Sabe aquela imagem do cinema francês como algo feito por diretores com um discurso altamente intelectual, um estilo muito pessoal, que contam histórias que passam longe dos efeitos e truques favoritos de Hollywood? Guarde-a muito bem na sua memória - porque em breve, é só lá que ela deve existir, a se acreditar por uma reportagem publicada hoje pelo jornal inglês "The Guardian", "It's oui to rom-coms and non to art house as cinéphiles die out".
A correspondente do jornal em Paris, Angelique Chrisafis, traça uma reviravolta no panorama cinematográfico francês."A França terminou dramaticamente seu caso de amor com o auteur e a idéia do cineclube de arte que o inventou", relata Angelique. "A nação que criou a Nouvelle Vague e elevou diretores como Godard e Truffaut ao status de deuses não suporta mais nada que cheire a seriedade ou pretensão. A aversão do público por cineclubes tornou-se tão grande que um distribuidor chegou a dizer que a própria espécie francesa de cinéfilo - o espectador que ignora as campanhas de marketing e procura obras-primas intelectuais - está extinto".
As provas do óbito estariam nas bilheterias da França do ano passado. O francês deixou de homenagear Jean Renoir ou Louis Malle em mostras nestes cinemas "de arte" - cuja situação, segundo um outro artigo do Le Monde, está "catastrófica". Segundo a correspondente do "Guardian", o público também deixou de acreditar nos críticos de cinema franceses, "vistos como isolados em uma torre de celulóide de marfim, muito amigáveis com os diretores 'autores' e muito rápidos em recomendar os mesmos velhos e amargos e pensativos filmes, enquanto esnobavam sucessos como 'Amélie Poulain'", escrava Angelique.
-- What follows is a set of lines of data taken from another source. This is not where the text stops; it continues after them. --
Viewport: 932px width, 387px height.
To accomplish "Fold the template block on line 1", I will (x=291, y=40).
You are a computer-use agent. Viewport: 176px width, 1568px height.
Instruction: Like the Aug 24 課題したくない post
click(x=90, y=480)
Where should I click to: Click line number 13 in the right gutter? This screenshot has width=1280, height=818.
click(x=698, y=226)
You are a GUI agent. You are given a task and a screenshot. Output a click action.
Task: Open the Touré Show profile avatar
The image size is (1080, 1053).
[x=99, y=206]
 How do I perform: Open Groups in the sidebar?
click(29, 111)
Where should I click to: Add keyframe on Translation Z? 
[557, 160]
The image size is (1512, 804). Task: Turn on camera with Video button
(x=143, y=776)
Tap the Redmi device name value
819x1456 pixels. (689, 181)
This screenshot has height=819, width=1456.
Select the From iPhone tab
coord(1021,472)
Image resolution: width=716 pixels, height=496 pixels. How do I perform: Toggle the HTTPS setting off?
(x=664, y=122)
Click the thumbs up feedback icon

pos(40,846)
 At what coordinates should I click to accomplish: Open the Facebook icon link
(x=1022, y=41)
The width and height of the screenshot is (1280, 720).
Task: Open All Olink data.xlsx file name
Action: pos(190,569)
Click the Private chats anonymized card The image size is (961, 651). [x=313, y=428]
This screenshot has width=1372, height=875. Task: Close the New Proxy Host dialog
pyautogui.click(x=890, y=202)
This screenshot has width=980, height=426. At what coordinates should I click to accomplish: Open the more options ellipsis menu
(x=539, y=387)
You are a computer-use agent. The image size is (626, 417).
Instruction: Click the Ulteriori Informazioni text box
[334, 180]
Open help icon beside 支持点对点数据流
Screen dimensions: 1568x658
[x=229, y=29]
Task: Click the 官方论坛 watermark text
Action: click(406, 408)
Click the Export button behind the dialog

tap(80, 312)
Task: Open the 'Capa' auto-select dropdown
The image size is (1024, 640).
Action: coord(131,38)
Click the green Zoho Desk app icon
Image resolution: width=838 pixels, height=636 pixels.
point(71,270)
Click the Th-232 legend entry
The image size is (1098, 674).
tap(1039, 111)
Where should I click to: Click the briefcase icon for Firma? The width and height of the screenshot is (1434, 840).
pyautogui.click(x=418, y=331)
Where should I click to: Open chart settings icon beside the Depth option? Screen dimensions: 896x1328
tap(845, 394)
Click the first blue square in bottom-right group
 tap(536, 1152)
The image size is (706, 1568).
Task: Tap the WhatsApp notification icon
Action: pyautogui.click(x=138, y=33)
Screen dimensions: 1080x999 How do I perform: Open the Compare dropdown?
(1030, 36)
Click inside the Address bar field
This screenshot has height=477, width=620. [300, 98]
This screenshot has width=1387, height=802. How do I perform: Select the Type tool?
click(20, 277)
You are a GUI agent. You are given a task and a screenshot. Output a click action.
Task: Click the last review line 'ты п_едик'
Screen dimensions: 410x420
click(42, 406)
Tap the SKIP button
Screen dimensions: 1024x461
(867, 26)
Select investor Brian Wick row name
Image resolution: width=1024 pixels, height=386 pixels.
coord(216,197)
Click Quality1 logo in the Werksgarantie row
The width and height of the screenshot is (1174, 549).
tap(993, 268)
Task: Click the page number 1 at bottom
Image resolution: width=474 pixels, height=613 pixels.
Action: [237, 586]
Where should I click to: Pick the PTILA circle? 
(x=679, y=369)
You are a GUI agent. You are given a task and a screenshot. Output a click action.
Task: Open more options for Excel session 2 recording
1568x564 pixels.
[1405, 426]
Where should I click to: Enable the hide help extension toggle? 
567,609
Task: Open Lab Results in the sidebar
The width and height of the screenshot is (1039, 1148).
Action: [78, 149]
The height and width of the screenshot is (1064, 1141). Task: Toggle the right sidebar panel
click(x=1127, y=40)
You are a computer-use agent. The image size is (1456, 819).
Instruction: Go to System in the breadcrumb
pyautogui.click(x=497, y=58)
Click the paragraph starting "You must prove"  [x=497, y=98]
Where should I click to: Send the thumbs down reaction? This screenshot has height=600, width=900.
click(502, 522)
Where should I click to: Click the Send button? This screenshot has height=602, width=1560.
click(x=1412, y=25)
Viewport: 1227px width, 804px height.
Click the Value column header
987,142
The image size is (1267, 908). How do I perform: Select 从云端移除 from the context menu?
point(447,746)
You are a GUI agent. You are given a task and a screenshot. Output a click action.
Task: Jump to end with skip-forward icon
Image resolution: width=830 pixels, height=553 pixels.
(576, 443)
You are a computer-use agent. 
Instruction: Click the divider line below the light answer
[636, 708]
A última vítima desta mudança, segundo a reportagem, é Bruno Dumont, um novo talento do cinema independente: ele ganhou o Grand Prix de Cannes com "Flandres", sobre jovens soldados franceses que vão lutar numa guerra não-identificada - mas atraiu apenas 80 mil espectadores dispostos a experimentar sua estética. "O público francês aparentemente concordou com 'The Hollywood Reporter', que definiu-o como "pretensioso até a medula',", diz a reportagem do "Guardian". Outra vítima: Benôit Jacquot. Seu filme "L´intouchable" faturou o prêmio de melhor atriz em Veneza. Mas na França, vendeu apenas 35 mil entradas - e foi tratado pela "Variety" como "um forte candidato ao filme de arte francês vazio do ano".
Ao mesmo tempo, os filmes mais comerciais estão fazendo boa carreira no país, onde 190 milhões de pessoas foram ao cinema em 2006. A França continua tendo um mercado interno que consegue resistir a Hollywood, como a Índia ou o Japão. Mas seus maiores sucesso estão se rivalizando com o cinema americano em matéria de roteiros simples, fáceis de serem entendidos, segundo a reportagem do "Guardian".
O filme francês de maior bilheteria no ano passado foi "Les Bronzés 3", cujo título já diz tudo, e vendeu 10 milhões de bilhetes. O diretor, aliás, foi Patrick Leconte, que já foi considerado uma grande esperança para continuar a gloriosa tradição do cinema de autor na França. Outros sucessos foram "Camping", uma celebração do hábito dos trabalhadores em acampar no país, e desenhos animados. "´Cinéfilos não mais existem na França'", admite o distribuidor Thomas Ordonneau.